[THE PROBLEM]
Your answer must restate each entry below word for word, with no pictures in it.

──────── DATA PROVIDED ────────

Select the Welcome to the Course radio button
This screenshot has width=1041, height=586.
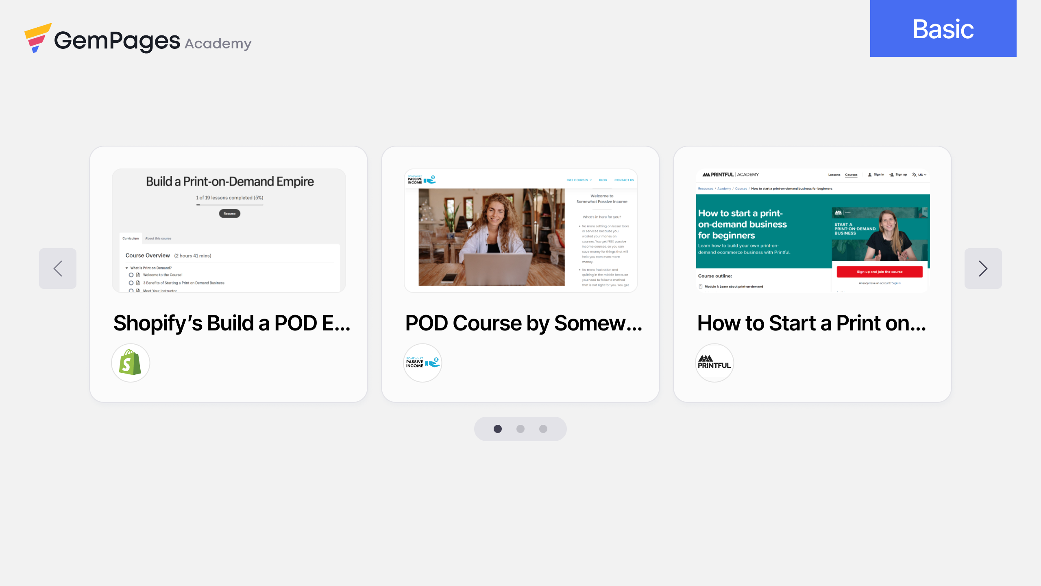tap(131, 276)
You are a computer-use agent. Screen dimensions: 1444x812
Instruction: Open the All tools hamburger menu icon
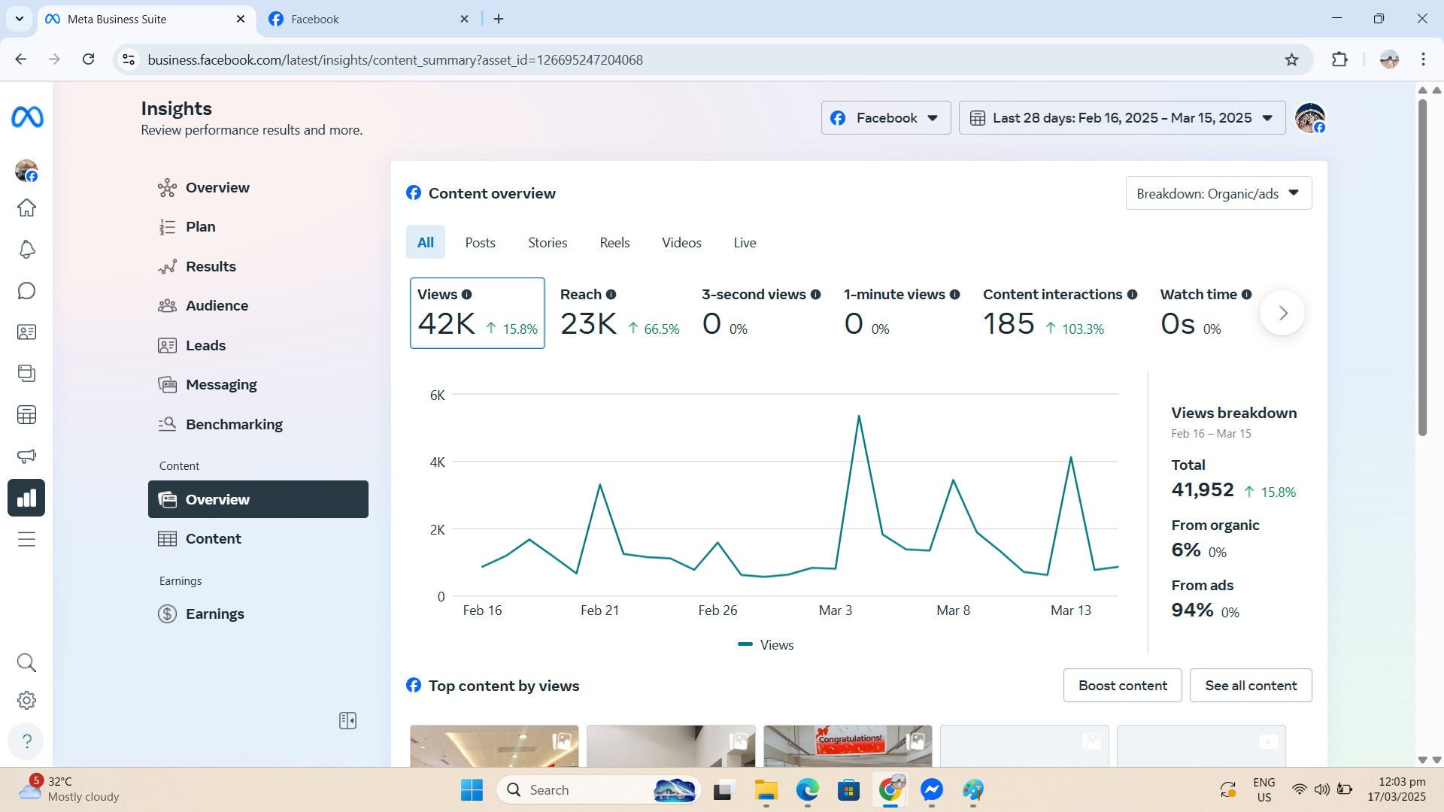(26, 539)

────────

[ANSWER AREA]
Select the Welcome to the Course radio button
This screenshot has width=1041, height=586.
tap(131, 276)
You are a computer-use agent. Screen dimensions: 1444x812
Instruction: Open the All tools hamburger menu icon
(26, 539)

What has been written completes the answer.